Brief.
In the records below, the lines between the one holding "This screenshot has height=806, width=1512." and the one holding "to orthographic grid", inclusive, are to be transcribed exactly; no pictures are to be included.

Raw data.
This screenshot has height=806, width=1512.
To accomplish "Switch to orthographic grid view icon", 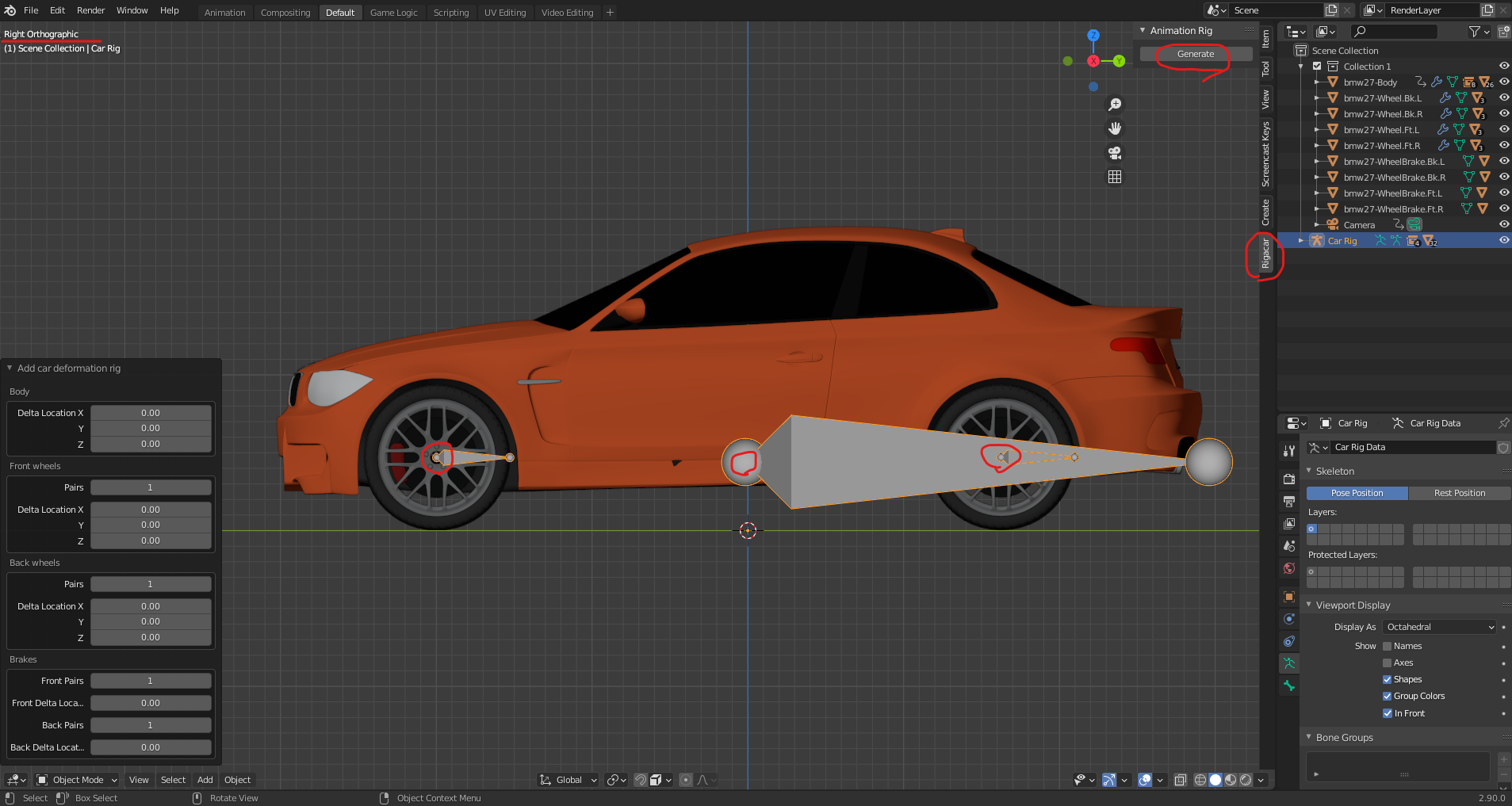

---

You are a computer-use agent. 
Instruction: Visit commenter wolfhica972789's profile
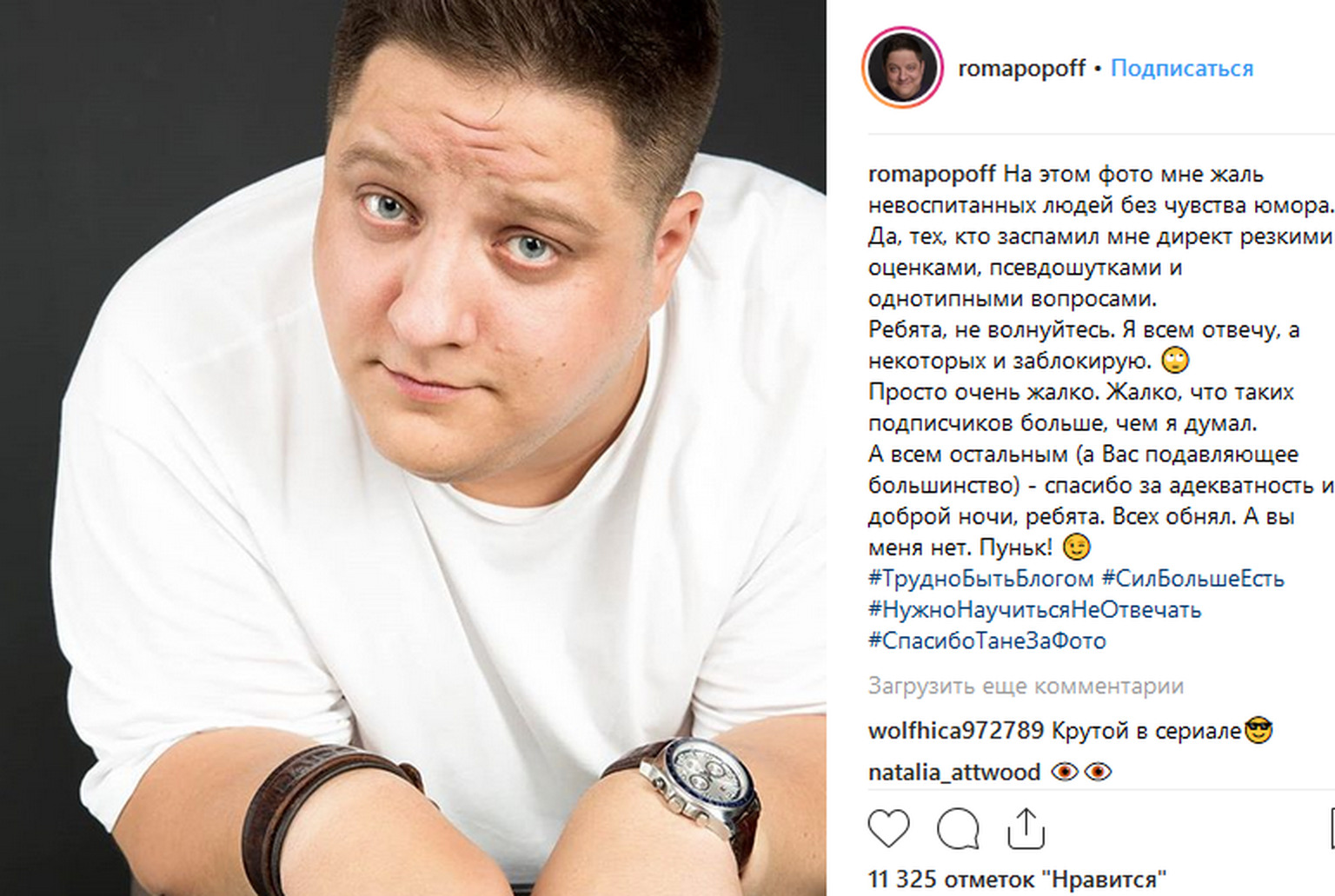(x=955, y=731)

Answer section.
This screenshot has height=806, width=1512.
To accomplish "Switch to orthographic grid view icon", 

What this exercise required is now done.